November 15, 2018- by Steven E. Greer, MD

I have cut the cord and no longer get cable TV. However, the free content posted on apps lets me occasionally see what is happening inside the bubble of old media.

As I predicted, as soon as the midterm elections were over, the 2020 presidential candidates have started to make Medicare-for-All, or single-payer, their campaign platform. In an effort to pander to the Republican corporate base, which has traditionally included the hospitals, insurance companies, and doctors, Fox and Friends produced one of their typical “TV quack doctor”[1] segments opposing changes to the current broken system.

The doctor this time was Nicole Saphier, MD, of Memorial Sloan Kettering cancer hospital, a radiologist. She proceeded to warn about how single-payer systems result in rationing and long-waits to see the doctor. She claimed that a Medicare-for-All system would break the bank and cost $33 Trillion over 10-years.

However, what she failed to mention is that the current fee-for-service model that dominates the American medical system is the root of the problem. And within that problem, radiologists like herself are some of the biggest offenders. CT-scans, mammograms, nuclear imaging studies, etc. are vastly overperformed because they are the biggest revenue source for hospitals.

To make matters worse, she works for an oncology hospital. Cancer treatments are the worst of the worst when it comes to bilking the system with fee-for-service. In fact, it is legal to have a system that rewards oncologists for using the most expensive cancer drug possible. They get a percentage of the drug cost as payment.

To specifically address some of Dr. Saphier’s comments, she states that a Medicare-for-All system would cost $33 Trillion over 10-years. She is correct. If Medicare started to pay for all of the American healthcare costs, which are more than $3 Trillion a year now, that is what it would cost. But that is not what would happen. Medicare spends a fraction of what private insurance spends per patient. Medicare also has pilot programs to bundle the costs for large-ticket disease categories, such as cardiology and orthopedic implants. Medicare does not have CEO’s making hundreds of millions of dollars in salary. Medicare is not a for-profit entity tasked with the primary fiduciary responsibility of please shareholders.
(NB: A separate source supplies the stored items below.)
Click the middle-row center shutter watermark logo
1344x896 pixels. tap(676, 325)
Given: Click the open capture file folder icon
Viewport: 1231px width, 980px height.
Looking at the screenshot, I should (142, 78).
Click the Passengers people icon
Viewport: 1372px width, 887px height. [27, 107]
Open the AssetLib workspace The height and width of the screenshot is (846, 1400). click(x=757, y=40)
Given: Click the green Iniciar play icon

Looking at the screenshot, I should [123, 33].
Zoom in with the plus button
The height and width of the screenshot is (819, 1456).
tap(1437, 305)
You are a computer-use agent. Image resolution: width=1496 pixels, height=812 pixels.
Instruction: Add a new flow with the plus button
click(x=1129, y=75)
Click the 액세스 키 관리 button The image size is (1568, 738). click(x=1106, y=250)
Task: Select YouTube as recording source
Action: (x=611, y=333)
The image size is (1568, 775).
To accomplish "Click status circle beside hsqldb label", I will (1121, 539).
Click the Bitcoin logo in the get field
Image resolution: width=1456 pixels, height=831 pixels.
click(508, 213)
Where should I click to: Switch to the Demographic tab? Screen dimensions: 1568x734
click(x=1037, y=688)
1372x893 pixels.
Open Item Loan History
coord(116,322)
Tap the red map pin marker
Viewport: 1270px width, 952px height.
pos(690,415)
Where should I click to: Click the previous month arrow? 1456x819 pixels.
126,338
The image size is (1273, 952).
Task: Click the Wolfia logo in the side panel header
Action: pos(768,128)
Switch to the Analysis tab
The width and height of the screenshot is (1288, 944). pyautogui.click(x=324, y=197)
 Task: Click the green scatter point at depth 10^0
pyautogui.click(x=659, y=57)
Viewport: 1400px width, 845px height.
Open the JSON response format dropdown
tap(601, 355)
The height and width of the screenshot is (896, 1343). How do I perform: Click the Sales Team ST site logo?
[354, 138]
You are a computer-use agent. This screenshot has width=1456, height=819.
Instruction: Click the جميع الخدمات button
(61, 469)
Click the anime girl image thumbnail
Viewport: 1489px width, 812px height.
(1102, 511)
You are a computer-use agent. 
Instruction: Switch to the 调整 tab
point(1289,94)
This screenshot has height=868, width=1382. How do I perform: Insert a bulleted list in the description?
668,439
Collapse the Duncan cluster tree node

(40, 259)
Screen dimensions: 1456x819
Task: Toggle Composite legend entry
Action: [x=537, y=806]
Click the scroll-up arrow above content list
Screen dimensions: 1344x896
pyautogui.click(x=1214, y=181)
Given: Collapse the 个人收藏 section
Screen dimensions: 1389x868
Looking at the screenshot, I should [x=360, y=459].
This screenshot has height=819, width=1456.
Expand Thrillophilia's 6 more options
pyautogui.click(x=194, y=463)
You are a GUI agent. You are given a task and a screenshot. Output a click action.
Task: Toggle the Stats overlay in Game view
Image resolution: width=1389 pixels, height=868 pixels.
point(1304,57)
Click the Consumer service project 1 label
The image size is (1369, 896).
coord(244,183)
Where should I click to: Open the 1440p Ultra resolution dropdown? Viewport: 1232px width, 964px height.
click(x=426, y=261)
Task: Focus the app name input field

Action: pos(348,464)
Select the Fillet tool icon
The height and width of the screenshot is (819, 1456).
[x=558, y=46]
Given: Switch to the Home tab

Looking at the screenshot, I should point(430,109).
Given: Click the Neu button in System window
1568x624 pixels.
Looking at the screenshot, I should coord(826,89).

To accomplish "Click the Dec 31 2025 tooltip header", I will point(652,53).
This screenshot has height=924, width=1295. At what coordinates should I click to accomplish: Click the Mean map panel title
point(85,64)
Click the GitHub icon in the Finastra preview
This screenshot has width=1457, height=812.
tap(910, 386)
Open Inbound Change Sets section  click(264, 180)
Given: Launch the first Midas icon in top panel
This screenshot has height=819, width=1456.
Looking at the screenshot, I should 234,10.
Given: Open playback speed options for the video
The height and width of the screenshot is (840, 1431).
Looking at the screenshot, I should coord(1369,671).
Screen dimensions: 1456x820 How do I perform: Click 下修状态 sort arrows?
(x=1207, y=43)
Dr. Saphier is also correct to point out that most hospitals would have to make dramatic cuts if they lost private insurance payments. Good riddance. Tertiary care hospitals are dinosaurs doing more harm to patients than good, in many cases. They employ ten-times the people they really need because they have grown into pseudo-government jobs-creation projects.

That is why this Fox and Friends tabloid-TV segment is accidentally the best discussion on the topic that I have seen. It has it all: the hypocritical fee-for-service doctor, who works for an oncology hospital, bashing alternatives ways to pay for healthcare, the propagandist TV bubble bimbos supporting her message, and completely misleading statements about the costs.

Bravo, Fox News. You deserve an Emmy for “Best Accidental Journalism”

(Editor’s Note: I recently had a meeting with senior executives for the biggest hospitals in Central Ohio. I was stunned at how oblivious they seem. They are still actively constructing new buildings to their tertiary care hospital not realizing that they need to be cutting back and doing the opposite. I sent an email to them warning “Winter is coming”)

[1] I know all about these productions. I was the Fox Business TV quack for many years until I got sick of doing it. Fox made me a written offer to work for them and I turned it down. True story.